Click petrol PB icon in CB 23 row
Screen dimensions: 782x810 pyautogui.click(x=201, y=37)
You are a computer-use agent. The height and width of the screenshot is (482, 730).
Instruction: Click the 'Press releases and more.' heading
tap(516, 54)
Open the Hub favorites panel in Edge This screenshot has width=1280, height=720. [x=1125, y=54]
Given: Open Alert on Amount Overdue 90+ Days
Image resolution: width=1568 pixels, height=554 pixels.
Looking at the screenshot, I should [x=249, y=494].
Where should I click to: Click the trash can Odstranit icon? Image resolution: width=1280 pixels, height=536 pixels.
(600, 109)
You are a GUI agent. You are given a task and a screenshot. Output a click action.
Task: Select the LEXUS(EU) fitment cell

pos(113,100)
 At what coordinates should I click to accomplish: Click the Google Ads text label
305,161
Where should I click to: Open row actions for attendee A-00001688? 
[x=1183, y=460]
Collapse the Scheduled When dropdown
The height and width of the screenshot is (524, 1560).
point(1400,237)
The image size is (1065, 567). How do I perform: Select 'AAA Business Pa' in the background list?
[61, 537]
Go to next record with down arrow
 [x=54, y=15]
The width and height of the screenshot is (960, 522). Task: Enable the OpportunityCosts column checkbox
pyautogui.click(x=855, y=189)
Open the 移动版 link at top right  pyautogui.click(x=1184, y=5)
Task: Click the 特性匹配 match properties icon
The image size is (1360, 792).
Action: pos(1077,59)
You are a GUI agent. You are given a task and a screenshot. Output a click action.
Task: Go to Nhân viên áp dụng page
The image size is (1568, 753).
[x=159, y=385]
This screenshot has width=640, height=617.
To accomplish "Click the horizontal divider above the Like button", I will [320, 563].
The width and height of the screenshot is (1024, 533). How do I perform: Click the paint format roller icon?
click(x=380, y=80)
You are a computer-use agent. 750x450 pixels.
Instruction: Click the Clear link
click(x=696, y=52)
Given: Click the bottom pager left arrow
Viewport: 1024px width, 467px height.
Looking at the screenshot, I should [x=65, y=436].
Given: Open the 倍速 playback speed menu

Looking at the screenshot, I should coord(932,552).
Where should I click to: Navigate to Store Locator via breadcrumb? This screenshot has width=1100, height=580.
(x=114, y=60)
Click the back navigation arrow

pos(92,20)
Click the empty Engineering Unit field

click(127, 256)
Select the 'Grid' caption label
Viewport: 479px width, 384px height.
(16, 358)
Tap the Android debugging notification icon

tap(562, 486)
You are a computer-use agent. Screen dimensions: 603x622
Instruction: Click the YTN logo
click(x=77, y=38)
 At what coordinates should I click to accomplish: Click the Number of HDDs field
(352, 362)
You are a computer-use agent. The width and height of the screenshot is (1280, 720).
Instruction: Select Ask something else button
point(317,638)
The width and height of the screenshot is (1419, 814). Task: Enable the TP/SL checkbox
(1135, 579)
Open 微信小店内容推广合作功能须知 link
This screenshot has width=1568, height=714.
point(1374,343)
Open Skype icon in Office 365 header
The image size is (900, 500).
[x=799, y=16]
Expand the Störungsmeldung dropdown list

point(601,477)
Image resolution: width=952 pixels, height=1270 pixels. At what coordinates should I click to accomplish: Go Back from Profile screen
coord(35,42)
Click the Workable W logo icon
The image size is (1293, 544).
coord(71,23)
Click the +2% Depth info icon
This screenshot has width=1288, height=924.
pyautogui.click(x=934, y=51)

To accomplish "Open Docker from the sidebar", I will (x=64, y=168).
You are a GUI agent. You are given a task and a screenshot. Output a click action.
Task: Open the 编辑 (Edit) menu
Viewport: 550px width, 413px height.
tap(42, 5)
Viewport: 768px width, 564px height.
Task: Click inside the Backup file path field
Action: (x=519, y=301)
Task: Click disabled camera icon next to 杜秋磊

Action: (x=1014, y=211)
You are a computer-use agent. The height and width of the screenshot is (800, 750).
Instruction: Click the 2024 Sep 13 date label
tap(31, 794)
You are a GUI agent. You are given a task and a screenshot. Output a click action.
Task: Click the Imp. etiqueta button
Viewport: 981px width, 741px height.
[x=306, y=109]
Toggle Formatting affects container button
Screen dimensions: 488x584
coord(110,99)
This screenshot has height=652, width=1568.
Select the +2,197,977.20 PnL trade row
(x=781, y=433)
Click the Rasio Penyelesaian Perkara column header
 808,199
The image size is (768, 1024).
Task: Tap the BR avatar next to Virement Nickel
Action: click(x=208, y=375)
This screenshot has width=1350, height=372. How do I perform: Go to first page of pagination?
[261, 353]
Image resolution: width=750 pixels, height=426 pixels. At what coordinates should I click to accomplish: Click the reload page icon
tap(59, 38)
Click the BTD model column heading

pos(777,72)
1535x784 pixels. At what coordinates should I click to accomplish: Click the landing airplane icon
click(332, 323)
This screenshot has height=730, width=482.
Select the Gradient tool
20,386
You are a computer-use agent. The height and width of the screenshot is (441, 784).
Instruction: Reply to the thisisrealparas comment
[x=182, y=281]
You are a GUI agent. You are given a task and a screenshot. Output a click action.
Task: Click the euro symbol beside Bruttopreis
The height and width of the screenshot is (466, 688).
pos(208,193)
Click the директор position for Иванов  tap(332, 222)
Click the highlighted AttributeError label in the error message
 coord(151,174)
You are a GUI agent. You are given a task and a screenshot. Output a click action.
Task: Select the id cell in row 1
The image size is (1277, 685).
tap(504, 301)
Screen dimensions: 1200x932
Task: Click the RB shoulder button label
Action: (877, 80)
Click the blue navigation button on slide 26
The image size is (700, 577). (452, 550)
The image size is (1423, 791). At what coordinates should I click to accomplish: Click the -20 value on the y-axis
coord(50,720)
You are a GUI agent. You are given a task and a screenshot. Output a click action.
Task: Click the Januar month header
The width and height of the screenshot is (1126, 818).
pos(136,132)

Task directions:
From the entries above, copy every line containing the word "will".

Response to this exercise:
To accomplish "Click the horizontal divider above the Like button", I will [320, 563].
To accomplish "Open Docker from the sidebar", I will (x=64, y=168).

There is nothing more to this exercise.